### [TASK ITEM]
Copy out nothing but the lines from the one holding "Given: Confirm the glow settings with OK" through the end of the entries below, exactly as written and without the pictures.

### [EXTRACTED INFORMATION]
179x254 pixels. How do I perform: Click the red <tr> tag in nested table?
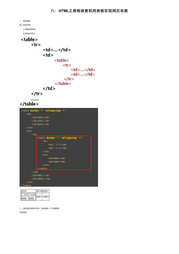coord(67,65)
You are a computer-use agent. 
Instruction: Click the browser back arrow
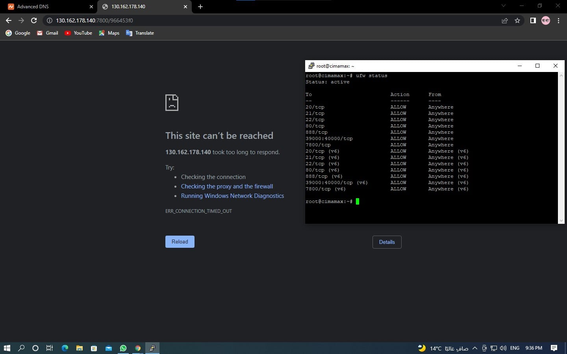coord(9,20)
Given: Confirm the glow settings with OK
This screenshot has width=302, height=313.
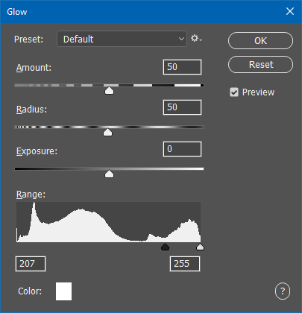Looking at the screenshot, I should point(260,41).
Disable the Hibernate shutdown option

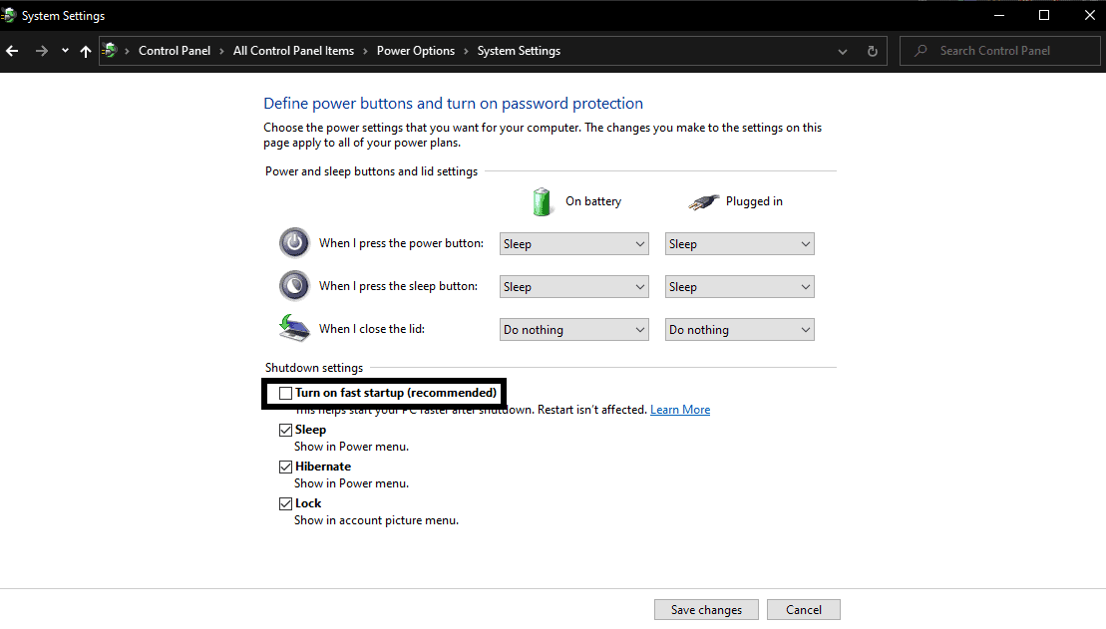point(285,466)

### [RESULT OF THE TASK]
Given: Confirm the glow settings with OK
This screenshot has width=302, height=313.
Looking at the screenshot, I should point(260,41).
Disable the Hibernate shutdown option

point(285,466)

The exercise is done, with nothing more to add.